Rotary Club of Lilydale president Ron Haines with Mount Evelyn Men''s Shed toy maker Jim Brown.

Toys hand-made in Mount Evelyn are bringing joy to disadvantaged kids in East Timor.

Morrison Men’s Shed member Jim Brown has been spearheading the project in recent years.

Rotary Club of Lilydale president Ron Haines said it started with Croydon man Brian Frost.

He made the wooden toys for 10 years but then fell ill, and asked the Rotarians to help him to find someone to continue his good work.

“He made many, many thousands of toys,” Mr Haines said.

Mr Haines approached the Mount Evelyn shed and Mr Brown jumped at the project.

Mr Brown said his doctor advised him to go a join a men’s shed to get him out of the house.

He has a “bung hand” but was confident he could lead this project, and he’s enjoyed it.

He even takes the toy parts home over the Christmas period so he can keep them coming while the shed is shut.

“I enjoyed it.
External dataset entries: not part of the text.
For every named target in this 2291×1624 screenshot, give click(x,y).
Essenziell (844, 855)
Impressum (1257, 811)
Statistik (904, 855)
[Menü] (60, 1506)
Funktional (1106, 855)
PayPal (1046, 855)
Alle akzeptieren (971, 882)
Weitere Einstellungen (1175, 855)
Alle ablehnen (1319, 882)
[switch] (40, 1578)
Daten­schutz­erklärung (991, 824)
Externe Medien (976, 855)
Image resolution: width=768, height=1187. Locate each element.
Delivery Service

I plod along,” he said.

Mr Brown makes carts filled with building blocks, cars, trains and more.

“I’m always trying to come up with new ideas,” he said.
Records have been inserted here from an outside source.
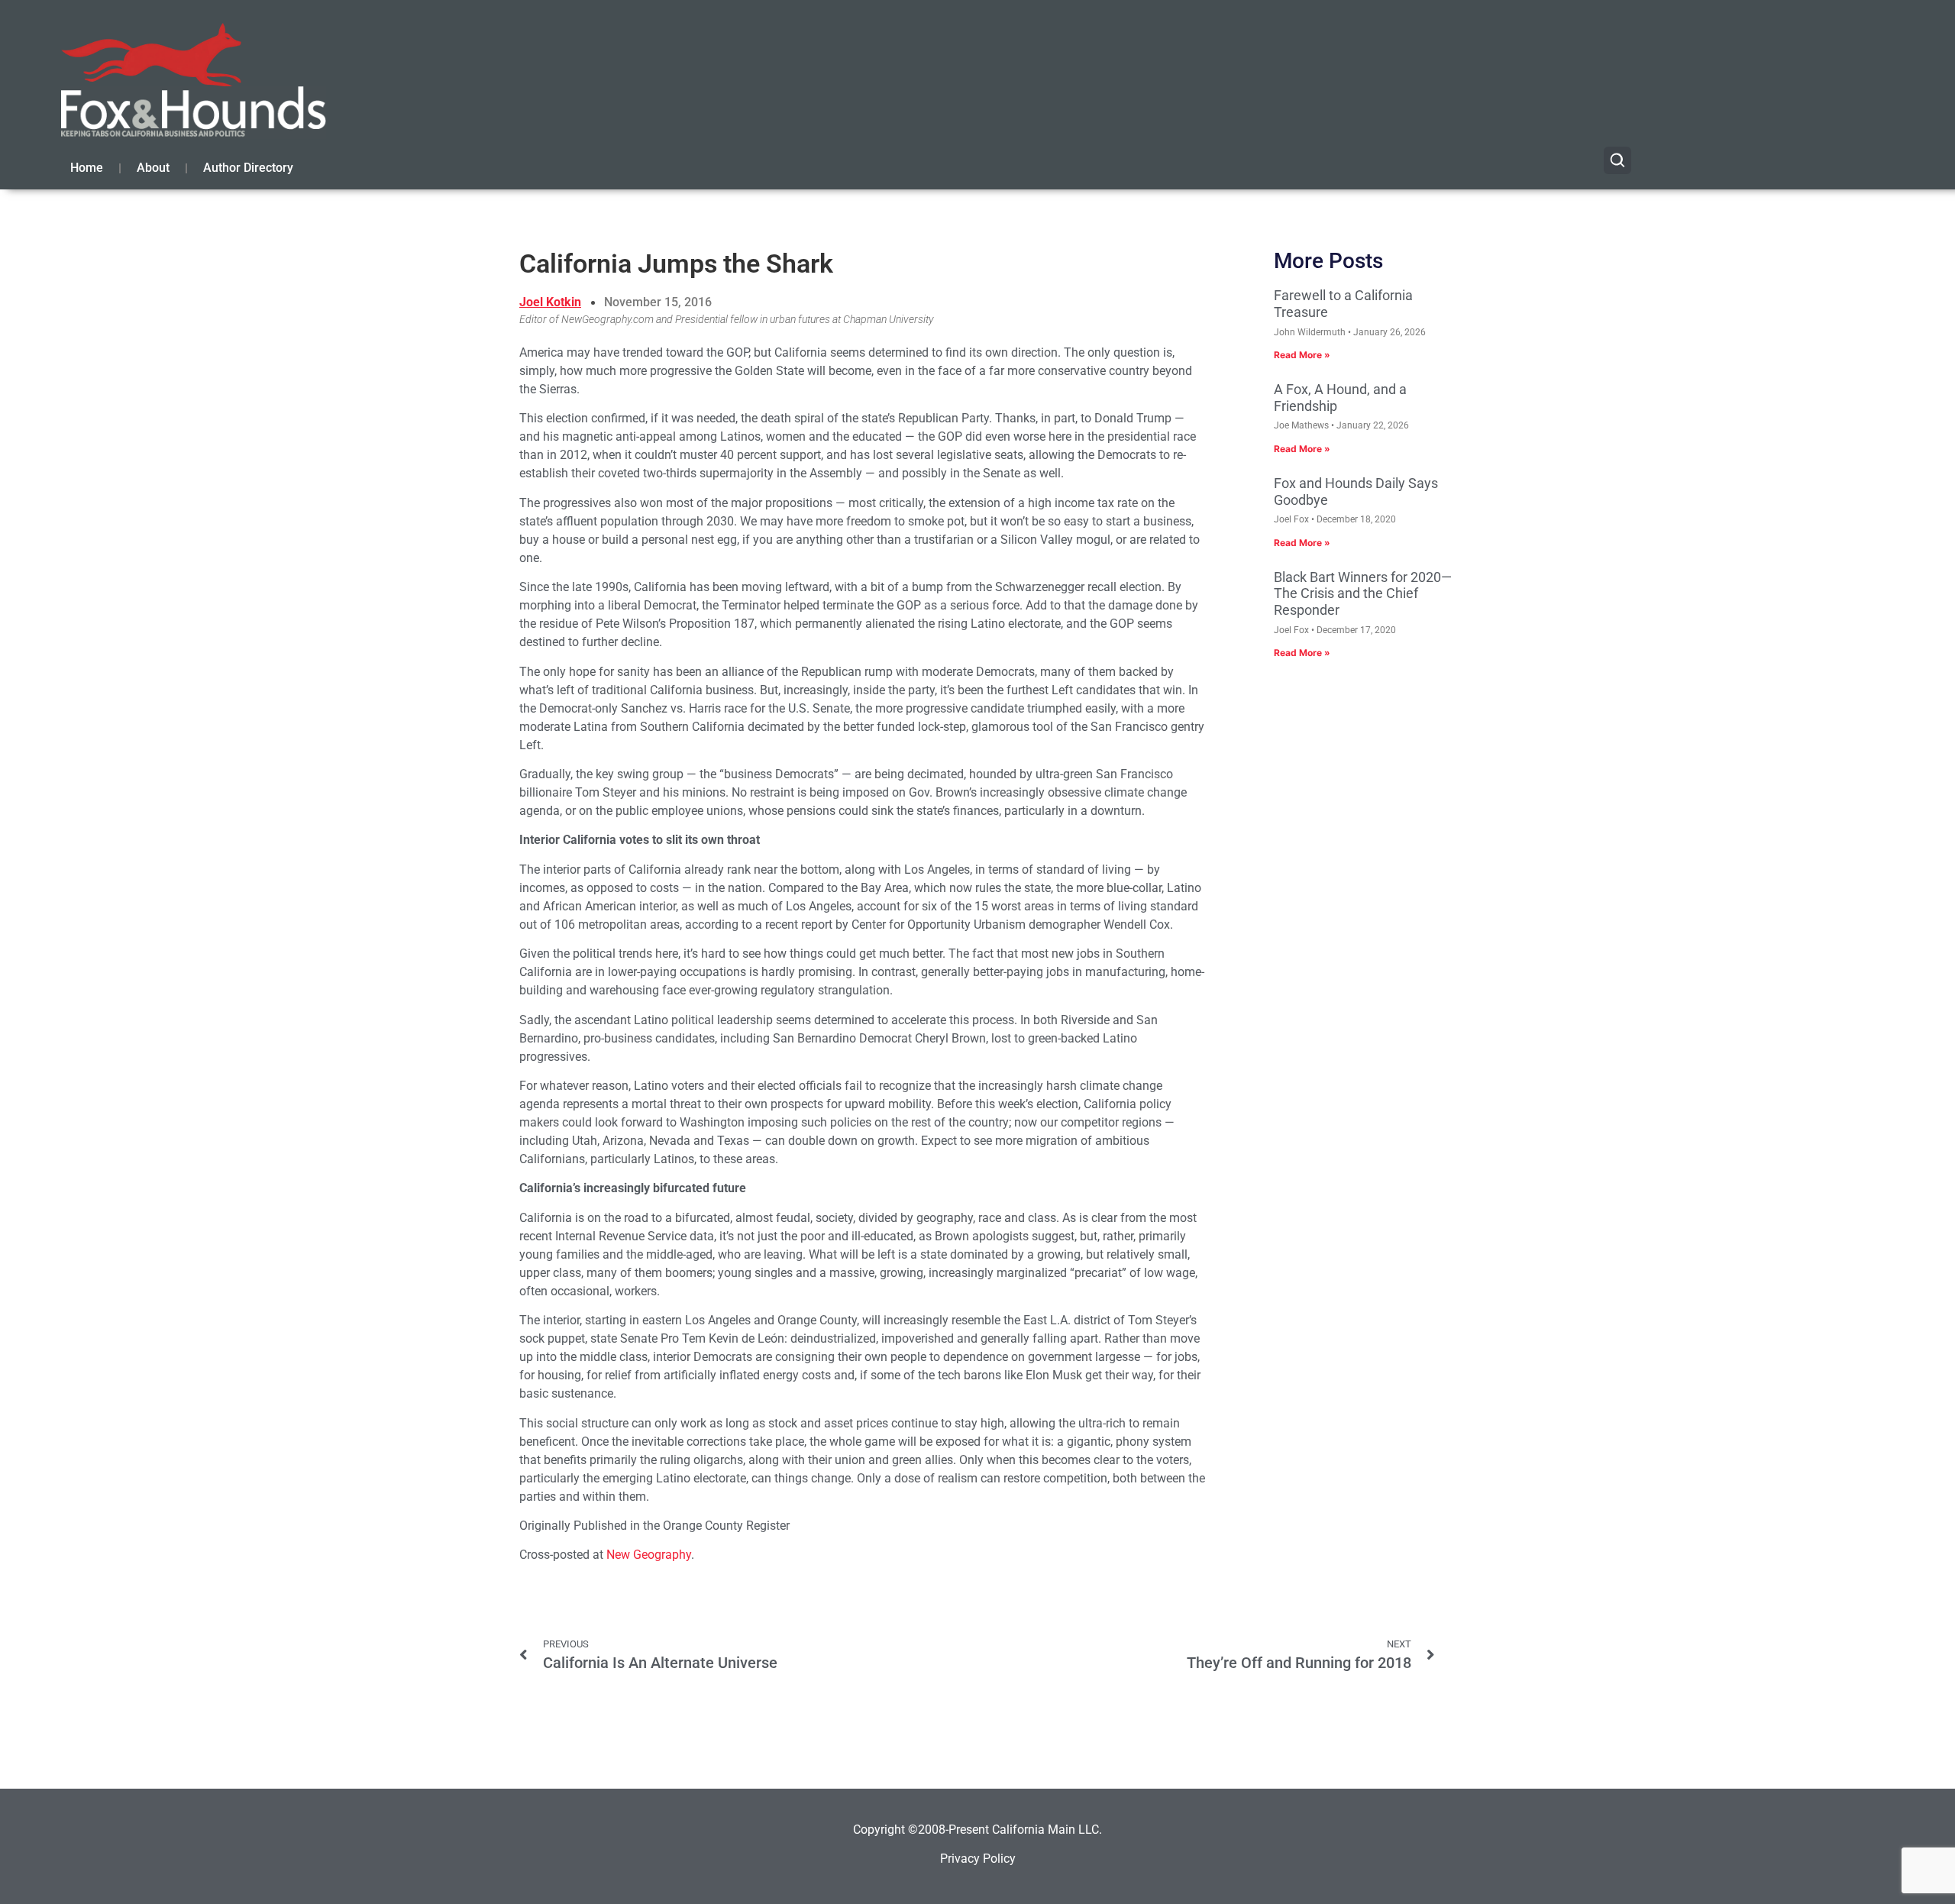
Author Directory (248, 167)
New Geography (648, 1554)
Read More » (1302, 354)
And his fellow shed-goers lend him a hand for any tasks he can’t manage with one hand.

Morrison Men’s Shed president Gary Paget said the shed was happy to be involved.

He said Mr Brown worked on the project pretty much full-time, and that many of the materials would otherwise be discarded as offcuts.

Lilydale Rotary recently donated $500 and timber to the Men’s Shed to support the toy program, and also pays to transport the toys to East Timor.

There they are distributed to disadvantaged children in orphanages and schools.

“We’re very grateful because it’s an important project,” Mr Haines said.

“In East Timor, children don’t get toys like they do in Australia.

“These might be the only toys they get all year.”

The Morrison Men’s Shed is open on Tuesdays and Fridays and has about 35 members.

Three former chippies are among them, and each new member receives training and goes through an induction.

“Safety is important,” Mr Paget said.

They help kinders, primary schools and childcare centres with woodworking projects, from toys to huts, chook pens and shelving units.